Last-minute holiday shopping has taken on new meaning.
The rapid growth of express-delivery services has been a godsend for procrastinators who now push it to the limit as never before. Combined with the Internet, express delivery provides unparalleled speed.
Consumers appreciate this deadline consciousness and investors are looking seriously at these stocks.
Express delivery provides the greatest customer satisfaction of any service industry, according to a recent survey by the University of Michigan's Ross School of Business.
"The peak shipping week and peak shipping day before Christmas keep getting bigger and bigger as consumers get more and more used to gifts sent last minute through Internet orders," said Jon Langenfeld, senior research analyst with Robert W. Baird & Co. in Milwaukee.
Because consumers are reducing the holiday shopping they do in stores as online purchases grow, the supply chain has been altered. A strong U.S. economy, growth in Asia and Europe, and the ability to pass rising costs along to consumers via rate increases are significant factors.
This benefits express-delivery firms and, potentially, their shares.
Los Angeles-based Capital Research and Management Co. recently increased its United Parcel Service Inc. holdings from 5.9 percent to a 10.1 percent stake in the company. Citibank Inc. and UBS AG each purchased a portion of shares in the TNT NV express-delivery firm being sold off by the Dutch government as part of an effort to reduce national debt.
The important caveats are that this growing business must navigate through major trends in economic cycles, competition, fuel costs and labor issues.
Besides individual gifts shipped this holiday season, large retailers and manufacturers are shelling out big bucks for late-in-the-season air shipments of popular holiday products in short supply at stores.
For example, Best Buy Co. has airlifted PlayStation 3 consoles from Asia to the U.S. to help meet demand, while the Walt Disney Co. has paid extra to air-freight popular Mickey's Clubhouse play sets from China.
The global express-delivery giants benefiting from the holiday frenzy are UPS, the world's largest package carrier in terms of deliveries; FedEx Corp., the leader in number of air shipments; DHL International Ltd., a unit of former German government-owned mail monopoly Deutsche Post World Net; and TNT NV, a Dutch company that is No. 2 in Europe and often rumored as a takeover target because of its smaller size.

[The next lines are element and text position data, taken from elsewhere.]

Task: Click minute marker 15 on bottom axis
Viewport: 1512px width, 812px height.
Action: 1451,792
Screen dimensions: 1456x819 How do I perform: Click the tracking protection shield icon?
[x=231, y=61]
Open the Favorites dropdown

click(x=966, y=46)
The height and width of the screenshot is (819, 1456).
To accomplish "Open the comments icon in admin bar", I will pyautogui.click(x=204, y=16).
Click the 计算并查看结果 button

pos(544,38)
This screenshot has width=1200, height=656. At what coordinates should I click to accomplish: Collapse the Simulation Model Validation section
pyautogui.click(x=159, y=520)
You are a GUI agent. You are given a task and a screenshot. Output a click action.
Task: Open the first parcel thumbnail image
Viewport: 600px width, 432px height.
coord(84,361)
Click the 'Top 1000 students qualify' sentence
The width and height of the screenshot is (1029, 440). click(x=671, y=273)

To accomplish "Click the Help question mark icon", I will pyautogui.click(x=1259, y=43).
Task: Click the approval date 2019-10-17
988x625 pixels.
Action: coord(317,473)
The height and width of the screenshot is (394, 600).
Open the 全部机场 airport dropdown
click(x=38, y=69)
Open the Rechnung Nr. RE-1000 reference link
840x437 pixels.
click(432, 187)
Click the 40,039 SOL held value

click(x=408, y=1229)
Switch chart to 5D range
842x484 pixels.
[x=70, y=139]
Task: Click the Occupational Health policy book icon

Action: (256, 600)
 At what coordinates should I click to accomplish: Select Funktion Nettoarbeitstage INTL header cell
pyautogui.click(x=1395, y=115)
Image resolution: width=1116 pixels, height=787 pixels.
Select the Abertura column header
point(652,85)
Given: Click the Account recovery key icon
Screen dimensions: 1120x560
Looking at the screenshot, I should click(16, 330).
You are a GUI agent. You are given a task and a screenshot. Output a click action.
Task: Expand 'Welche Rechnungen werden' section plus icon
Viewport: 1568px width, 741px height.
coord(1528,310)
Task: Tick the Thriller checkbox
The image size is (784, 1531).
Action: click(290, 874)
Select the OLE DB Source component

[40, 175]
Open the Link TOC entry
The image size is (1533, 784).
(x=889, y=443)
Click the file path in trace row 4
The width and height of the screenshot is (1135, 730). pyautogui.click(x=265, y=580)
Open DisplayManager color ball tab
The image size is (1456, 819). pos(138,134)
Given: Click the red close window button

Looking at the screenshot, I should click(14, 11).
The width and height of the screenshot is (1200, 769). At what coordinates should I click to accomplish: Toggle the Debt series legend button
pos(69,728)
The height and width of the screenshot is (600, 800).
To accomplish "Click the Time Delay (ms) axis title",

"Peak shipping season started a little later this year because the U.S. economy slowed in the summer months and retailers weren't very aggressive in ordering for the back-to-school and holiday seasons," said Helane Becker, transportation analyst with the Benchmark Co. LLC in New York.
Now that retailers have discovered consumers are alive, well and demanding key products this holiday season, Becker expects UPS will handle more than 23 million packages and FedEx more than 8 million in its peak shipping day Dec. 21.
"We're expecting a strong holiday retail environment that will support good, healthy volumes for FedEx and UPS," said Jim Corridore, equity analyst with Standard & Poor's Corp. in New York.
FedEx has gained market share from UPS on the ground and is holding on to it. Because UPS is raising rates more than FedEx, it doesn't seem to be trying to recapture that market share and is instead seeking improved profit margins, Corridore said.
"We're positive on the stock of FedEx and UPS, but for different reasons," Becker said. "FedEx is more of a growth company with a bigger Asian platform, especially in China, while we think of UPS as a ground-delivery company."
Andrew Leckey writes for Tribune Media Services.